> [Work required]: Output verbatim the line with "Click Marina Kolski's" together with every line beneath it, ending at the last line of the entries.

• • • • • • •

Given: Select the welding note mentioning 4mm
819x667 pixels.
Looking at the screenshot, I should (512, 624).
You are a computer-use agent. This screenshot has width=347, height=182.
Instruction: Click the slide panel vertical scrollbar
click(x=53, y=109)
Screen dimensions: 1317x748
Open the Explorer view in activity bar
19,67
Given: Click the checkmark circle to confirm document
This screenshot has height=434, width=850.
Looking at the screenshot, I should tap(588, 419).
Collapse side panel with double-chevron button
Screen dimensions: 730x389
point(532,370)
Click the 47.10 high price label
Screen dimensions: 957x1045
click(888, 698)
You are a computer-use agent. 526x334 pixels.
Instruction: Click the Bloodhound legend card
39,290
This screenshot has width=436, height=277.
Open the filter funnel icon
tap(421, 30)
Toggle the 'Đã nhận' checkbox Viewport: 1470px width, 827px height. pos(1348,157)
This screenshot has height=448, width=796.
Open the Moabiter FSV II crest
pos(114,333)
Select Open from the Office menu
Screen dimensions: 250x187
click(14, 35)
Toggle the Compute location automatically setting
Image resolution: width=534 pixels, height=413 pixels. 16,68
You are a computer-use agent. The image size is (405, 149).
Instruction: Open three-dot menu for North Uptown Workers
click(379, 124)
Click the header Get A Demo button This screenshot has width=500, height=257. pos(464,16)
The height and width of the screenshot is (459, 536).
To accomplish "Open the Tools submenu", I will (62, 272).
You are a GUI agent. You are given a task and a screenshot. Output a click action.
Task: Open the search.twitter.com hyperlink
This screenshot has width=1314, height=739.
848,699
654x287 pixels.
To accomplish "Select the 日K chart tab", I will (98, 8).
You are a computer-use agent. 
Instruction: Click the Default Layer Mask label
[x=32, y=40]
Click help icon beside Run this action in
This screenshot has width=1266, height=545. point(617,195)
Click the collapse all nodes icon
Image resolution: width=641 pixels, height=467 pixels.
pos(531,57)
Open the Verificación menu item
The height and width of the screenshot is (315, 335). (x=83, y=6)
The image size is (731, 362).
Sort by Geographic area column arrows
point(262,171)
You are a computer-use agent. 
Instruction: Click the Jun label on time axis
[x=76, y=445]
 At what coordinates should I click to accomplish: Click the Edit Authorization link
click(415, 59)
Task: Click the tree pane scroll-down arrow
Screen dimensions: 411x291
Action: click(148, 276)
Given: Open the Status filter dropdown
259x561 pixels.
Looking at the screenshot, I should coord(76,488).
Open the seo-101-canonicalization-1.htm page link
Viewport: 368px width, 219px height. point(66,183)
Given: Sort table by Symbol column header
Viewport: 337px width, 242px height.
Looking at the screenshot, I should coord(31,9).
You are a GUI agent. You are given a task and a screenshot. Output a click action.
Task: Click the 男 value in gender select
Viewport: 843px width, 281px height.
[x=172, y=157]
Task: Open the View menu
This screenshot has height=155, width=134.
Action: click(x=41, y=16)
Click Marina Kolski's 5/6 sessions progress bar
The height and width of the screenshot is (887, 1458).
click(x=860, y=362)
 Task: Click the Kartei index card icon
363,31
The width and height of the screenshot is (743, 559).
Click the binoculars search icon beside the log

• • • • • • •

> [Exercise output]:
Click Marina Kolski's 5/6 sessions progress bar
The height and width of the screenshot is (887, 1458).
click(x=860, y=362)
 Task: Click the Kartei index card icon
363,31
The width and height of the screenshot is (743, 559).
Click the binoculars search icon beside the log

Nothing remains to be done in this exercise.